09/07/19

Google durcit sa politique de blocage des publicités

Depuis un an, Google Chrome s’est doté de son propre bloqueur de publicités intégré. Toute publicité jugée perturbante pour l’expérience utilisateur est désormais supprimée. Depuis le 9 juillet 2019, Google Chrome étend son bloqueur de publicités au monde entier, et le navigateur ne compte pas s’arrêter là. Toute publicité nécessitant trop de ressources et de temps de chargement sera probablement filtrée dans les mois à venir.

Le bloqueur de pub de Google Chrome

L’an passé, Google Chrome a lancé son propre bloqueur de publicités intégré basé sur les normes définies par la Coalition For Better Ads. L’opération a débuté en Amérique du Nord et en Europe. Elle s’étend ce mois-ci au monde entier. Toute publicité jugée exagérément intrusive ou qui gêne l’utilisateur dans sa navigation sur le web sera supprimée par le bloqueur de publicités. Google déclare :  » Chrome étendra ses protections aux utilisateurs et cessera d’afficher toutes les publicités sur les sites de tous les pays affichant de manière répétée ces publicités perturbatrices « . L’objectif de Google n’est pas de s’en prendre aux annonceurs et de filtrer les publicités, “mais de créer un meilleur Web pour tous, partout.  »

Par ailleurs, les publicités de moins de 1% des sites examinés chaque jour ont été filtrées. Parmi les pratiques sanctionnées, nous retrouvons les suivantes : pop-ups, compte à rebours avant chargement d’une page, vidéo à lecture automatique avec son, couverture trop grande de l’écran, annonces animées clignotantes ou défilantes en plein écran…

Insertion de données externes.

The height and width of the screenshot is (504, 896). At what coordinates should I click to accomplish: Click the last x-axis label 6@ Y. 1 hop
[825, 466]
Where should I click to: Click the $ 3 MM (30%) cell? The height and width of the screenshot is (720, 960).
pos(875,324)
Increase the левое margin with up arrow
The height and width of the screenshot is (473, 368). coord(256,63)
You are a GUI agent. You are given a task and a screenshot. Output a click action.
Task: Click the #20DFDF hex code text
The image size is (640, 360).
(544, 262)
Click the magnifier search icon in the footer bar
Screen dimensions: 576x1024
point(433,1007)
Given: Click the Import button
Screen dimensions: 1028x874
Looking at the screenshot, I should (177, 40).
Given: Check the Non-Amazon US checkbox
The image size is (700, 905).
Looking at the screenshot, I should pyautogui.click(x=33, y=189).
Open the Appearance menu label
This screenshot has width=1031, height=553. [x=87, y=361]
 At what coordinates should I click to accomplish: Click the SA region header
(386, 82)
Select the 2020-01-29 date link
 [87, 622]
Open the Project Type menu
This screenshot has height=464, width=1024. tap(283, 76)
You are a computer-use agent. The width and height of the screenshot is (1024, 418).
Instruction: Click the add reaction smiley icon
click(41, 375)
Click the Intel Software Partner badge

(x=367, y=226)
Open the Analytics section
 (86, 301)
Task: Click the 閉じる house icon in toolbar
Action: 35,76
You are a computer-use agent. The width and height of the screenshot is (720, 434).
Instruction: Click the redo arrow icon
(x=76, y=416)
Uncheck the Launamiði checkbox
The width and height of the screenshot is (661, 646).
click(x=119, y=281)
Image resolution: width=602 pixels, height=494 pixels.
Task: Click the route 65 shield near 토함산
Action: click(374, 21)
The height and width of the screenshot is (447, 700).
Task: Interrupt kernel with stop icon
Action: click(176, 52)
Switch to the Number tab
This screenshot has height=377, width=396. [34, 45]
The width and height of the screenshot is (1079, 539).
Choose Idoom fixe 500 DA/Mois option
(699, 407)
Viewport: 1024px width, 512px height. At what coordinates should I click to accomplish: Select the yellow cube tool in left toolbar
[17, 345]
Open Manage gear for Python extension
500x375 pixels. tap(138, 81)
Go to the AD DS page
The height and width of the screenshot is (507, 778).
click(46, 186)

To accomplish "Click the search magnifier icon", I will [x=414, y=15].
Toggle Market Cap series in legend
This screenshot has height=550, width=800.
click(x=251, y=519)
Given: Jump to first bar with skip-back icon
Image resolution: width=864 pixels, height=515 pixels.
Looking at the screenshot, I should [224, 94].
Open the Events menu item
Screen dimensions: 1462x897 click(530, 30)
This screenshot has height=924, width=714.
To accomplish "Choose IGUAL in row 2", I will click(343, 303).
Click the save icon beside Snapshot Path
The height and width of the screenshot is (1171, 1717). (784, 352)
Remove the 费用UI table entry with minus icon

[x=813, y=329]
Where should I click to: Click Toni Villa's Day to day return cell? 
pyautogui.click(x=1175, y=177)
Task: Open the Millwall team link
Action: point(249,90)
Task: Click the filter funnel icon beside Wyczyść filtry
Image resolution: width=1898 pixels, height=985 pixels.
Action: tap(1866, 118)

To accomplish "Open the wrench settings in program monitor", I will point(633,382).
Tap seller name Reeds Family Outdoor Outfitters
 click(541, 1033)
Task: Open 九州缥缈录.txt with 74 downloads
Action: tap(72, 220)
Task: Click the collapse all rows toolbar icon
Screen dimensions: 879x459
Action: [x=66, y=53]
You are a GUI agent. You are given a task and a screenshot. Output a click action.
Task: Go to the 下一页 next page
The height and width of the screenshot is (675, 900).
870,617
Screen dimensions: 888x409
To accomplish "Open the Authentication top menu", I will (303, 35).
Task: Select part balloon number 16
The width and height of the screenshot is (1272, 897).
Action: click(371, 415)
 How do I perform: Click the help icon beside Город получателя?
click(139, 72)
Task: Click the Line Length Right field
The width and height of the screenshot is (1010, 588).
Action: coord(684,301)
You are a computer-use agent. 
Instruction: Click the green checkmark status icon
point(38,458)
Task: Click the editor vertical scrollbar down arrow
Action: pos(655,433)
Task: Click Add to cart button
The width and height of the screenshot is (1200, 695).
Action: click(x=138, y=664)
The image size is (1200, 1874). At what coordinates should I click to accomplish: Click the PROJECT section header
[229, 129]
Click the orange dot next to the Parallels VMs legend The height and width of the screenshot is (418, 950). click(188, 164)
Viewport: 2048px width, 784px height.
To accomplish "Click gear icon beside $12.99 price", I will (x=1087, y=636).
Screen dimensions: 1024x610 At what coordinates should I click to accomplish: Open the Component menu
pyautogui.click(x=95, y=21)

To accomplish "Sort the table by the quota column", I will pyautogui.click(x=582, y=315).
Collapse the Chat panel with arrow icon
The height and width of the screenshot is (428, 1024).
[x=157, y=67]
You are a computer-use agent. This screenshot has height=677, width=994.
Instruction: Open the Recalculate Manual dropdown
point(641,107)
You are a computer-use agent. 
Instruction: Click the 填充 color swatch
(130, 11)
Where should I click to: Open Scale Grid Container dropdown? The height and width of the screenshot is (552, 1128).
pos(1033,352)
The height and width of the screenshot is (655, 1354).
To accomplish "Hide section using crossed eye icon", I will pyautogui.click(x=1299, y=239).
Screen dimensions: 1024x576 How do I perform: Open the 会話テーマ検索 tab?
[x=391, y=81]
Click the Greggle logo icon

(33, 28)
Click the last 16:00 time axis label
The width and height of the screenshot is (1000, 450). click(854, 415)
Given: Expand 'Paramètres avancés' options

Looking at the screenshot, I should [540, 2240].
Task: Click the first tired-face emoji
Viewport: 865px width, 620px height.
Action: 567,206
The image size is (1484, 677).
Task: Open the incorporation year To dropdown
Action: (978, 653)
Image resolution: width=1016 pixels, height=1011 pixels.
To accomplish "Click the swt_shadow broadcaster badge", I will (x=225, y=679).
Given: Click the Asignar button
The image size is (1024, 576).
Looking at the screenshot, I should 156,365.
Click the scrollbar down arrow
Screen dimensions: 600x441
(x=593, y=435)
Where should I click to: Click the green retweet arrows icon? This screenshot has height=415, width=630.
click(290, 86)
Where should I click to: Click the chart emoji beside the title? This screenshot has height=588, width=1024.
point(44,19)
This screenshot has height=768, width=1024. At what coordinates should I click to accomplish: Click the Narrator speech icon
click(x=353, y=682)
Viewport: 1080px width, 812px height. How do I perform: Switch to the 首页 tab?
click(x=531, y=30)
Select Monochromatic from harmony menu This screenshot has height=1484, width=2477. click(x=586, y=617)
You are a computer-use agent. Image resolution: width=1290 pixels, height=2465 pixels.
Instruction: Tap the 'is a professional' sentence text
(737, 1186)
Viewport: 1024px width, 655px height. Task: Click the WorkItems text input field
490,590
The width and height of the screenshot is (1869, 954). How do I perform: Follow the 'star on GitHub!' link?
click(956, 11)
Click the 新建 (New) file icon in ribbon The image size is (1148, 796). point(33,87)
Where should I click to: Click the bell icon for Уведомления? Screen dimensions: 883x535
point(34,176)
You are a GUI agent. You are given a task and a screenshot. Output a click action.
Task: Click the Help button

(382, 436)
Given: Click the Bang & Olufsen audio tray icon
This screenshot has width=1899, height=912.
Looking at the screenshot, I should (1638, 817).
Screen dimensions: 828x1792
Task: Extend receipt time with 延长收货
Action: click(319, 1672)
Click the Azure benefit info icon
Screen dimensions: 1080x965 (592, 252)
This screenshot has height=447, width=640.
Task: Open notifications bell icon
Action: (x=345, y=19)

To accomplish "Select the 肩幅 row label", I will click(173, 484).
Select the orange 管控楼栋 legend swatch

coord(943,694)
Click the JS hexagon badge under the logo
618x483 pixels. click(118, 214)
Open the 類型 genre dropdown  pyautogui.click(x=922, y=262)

Les publicités trop gourmandes en ressources bientôt filtrées

S’ajoutant aux critères de suppression définies dans le bloqueur de publicités, un nouvel élément pourrait prochainement être pris en considération. En effet, dans les mois prochains, Chrome risque d’être également regardant sur le temps de chargement des bannières publicitaires et la quantité de ressources système qu’elles utilisent.

Les publicités jugées trop lourdes, appelées “heavy ads”, seront filtrées par le navigateur. Ces dernières, même si elles sont conformes aux normes définies dans la Coalition For Better Ads seront supprimées si elles consomment plus de 4 Mo/s, et/ou si elles monopolisent le processeur pendant une minute. Une annonce est jugée trop lourde lorsqu’elle consomme au moins 0,1 % de la bande passante. Elle sera alors supprimée et remplacée par le message suivant :

Rappelons que cette dernière fonctionnalité n’est pas encore implantée. Elle sera probablement lancée lors de la prochaine mise à jour de Chrome. Quoi qu’il en soit les mesures que prend Google dans sa gestion des publicités s’inscrivent bel et bien dans ses ambitions, cherchant à garder un équilibre entre l’expérience de l’utilisateur et le modèle économique des publicités grâce auquel il prospère.